In this, we'll take a look at how to optimize based on reaching a certain point first, rather than being as "fast" as possible.
In the High Level Overview, basic facts about motor curves and limitations of our models are brushed over.
In the maple sheet, I use differential equations to model the velocity and distance travelled of a typical FRC robot as a function of time and gear ratio. This will then allow me to target a specific "sprint" distance, solve for required time, and find the gear ratio which reaches this distance in minimal time.
Motor DEQ.pdf
DC Motors and Gearboxes.pdf
Motor DEQ Interactive.zip
06-01-2016 21:21
apalrd
I really like that sprint-distance analysis is getting more 'light' in FRC. It's a way better metric for drivetrain performance than '81% adjusted speed' that a lot of CDers throw out during discussions.
To avoid differential equations, I've solved the physics equations in Excel iteratively (with a time-step of e.g. 0.01s and each slice of time on a new line). then I can also plot the curve of all of the variables in Excel. This is also easier to distribute to students in FRC.

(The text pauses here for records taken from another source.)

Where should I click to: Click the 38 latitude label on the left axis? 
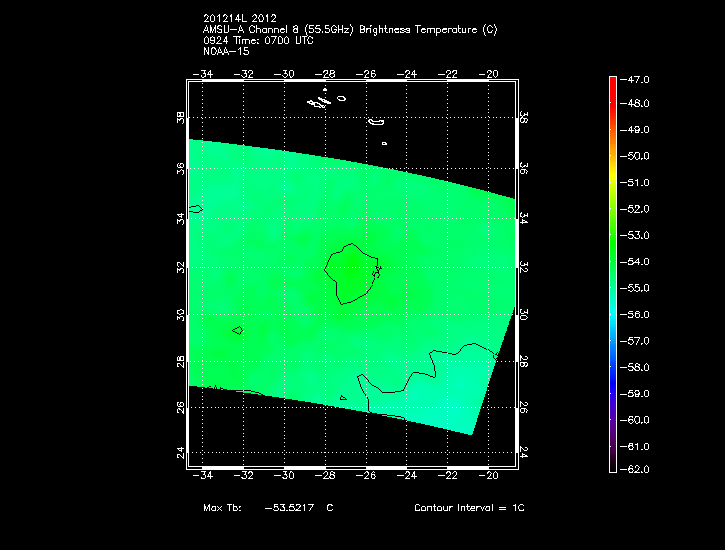click(181, 118)
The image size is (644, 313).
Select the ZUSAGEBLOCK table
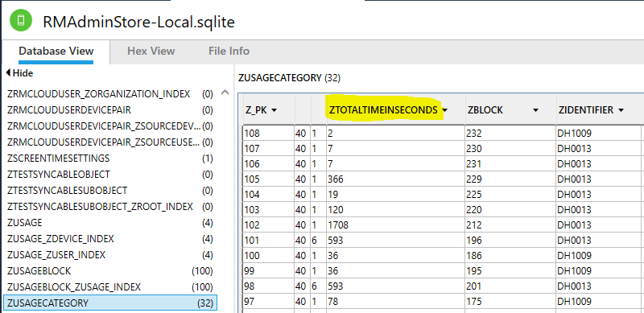110,271
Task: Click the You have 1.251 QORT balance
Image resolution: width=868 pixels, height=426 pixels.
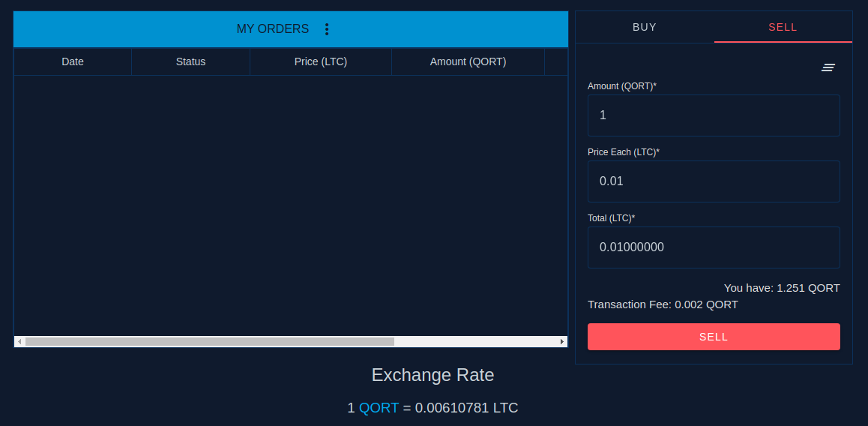Action: tap(782, 288)
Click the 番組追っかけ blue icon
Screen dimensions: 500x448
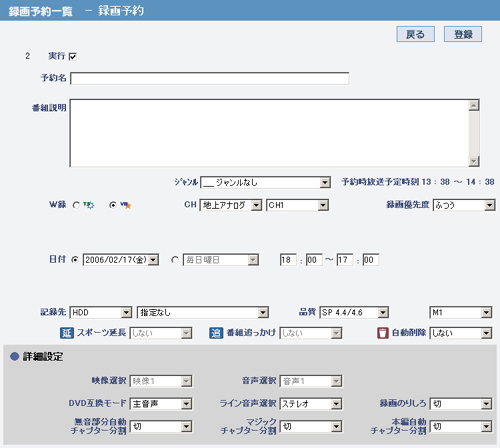(216, 333)
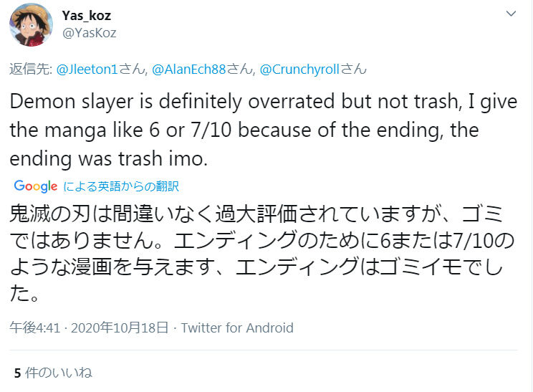Open the @YasKoz handle link
Screen dimensions: 533x392
[x=90, y=33]
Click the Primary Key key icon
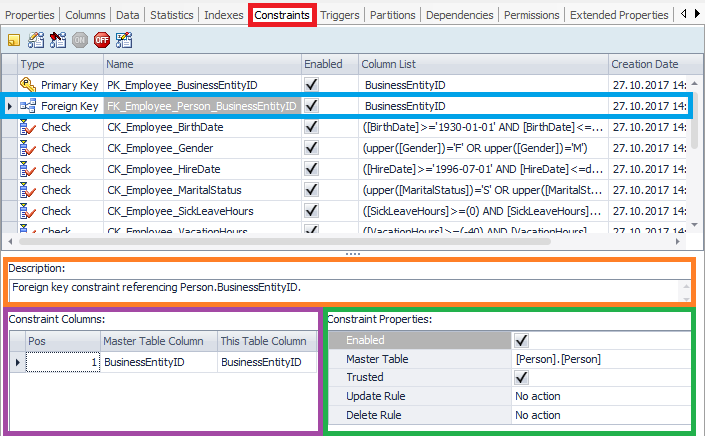This screenshot has width=705, height=436. [x=28, y=86]
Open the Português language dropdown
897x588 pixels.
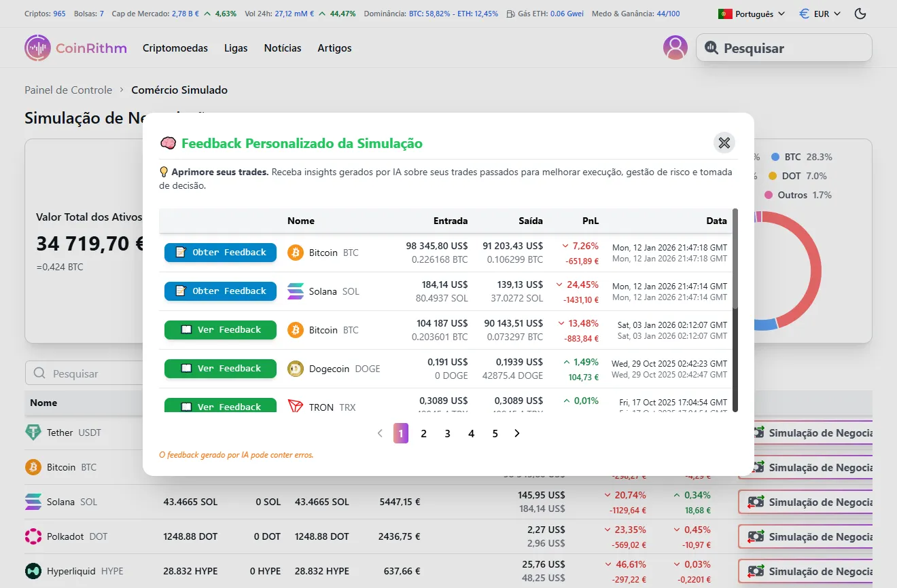coord(752,13)
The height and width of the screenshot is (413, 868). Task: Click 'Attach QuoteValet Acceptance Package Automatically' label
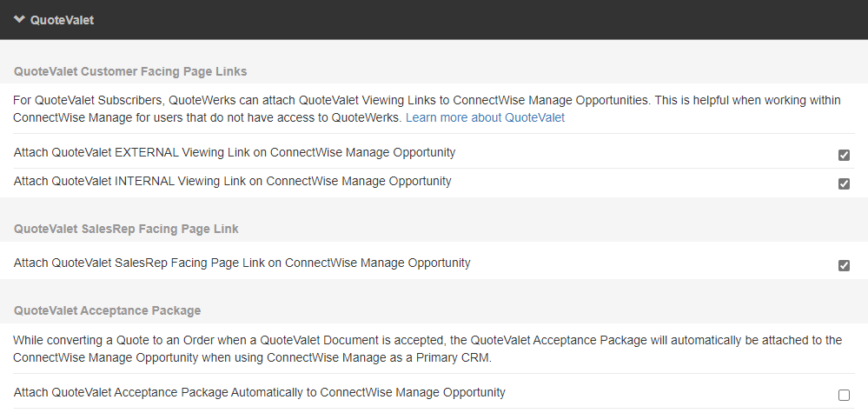[260, 393]
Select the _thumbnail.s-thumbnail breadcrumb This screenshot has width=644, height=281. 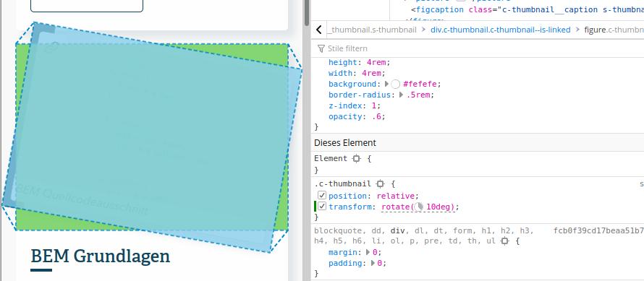point(372,30)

What you don't go into detail on is how you determine what the sprint-distance you analyze to is. This all comes down to robot strategy, but it's really *really* important to get this right when you analyze the gear ratios in this way. It's all too easy to say the distance is 27' or 50' when really 10' or 15' is more appropriate for the game.
06-01-2016 21:34
ThaddeusMaximus|
To avoid differential equations, I've solved the physics equations in Excel iteratively (with a time-step of e.g. 0.01s and each slice of time on a new line). then I can also plot the curve of all of the variables in Excel. This is also easier to distribute to students in FRC.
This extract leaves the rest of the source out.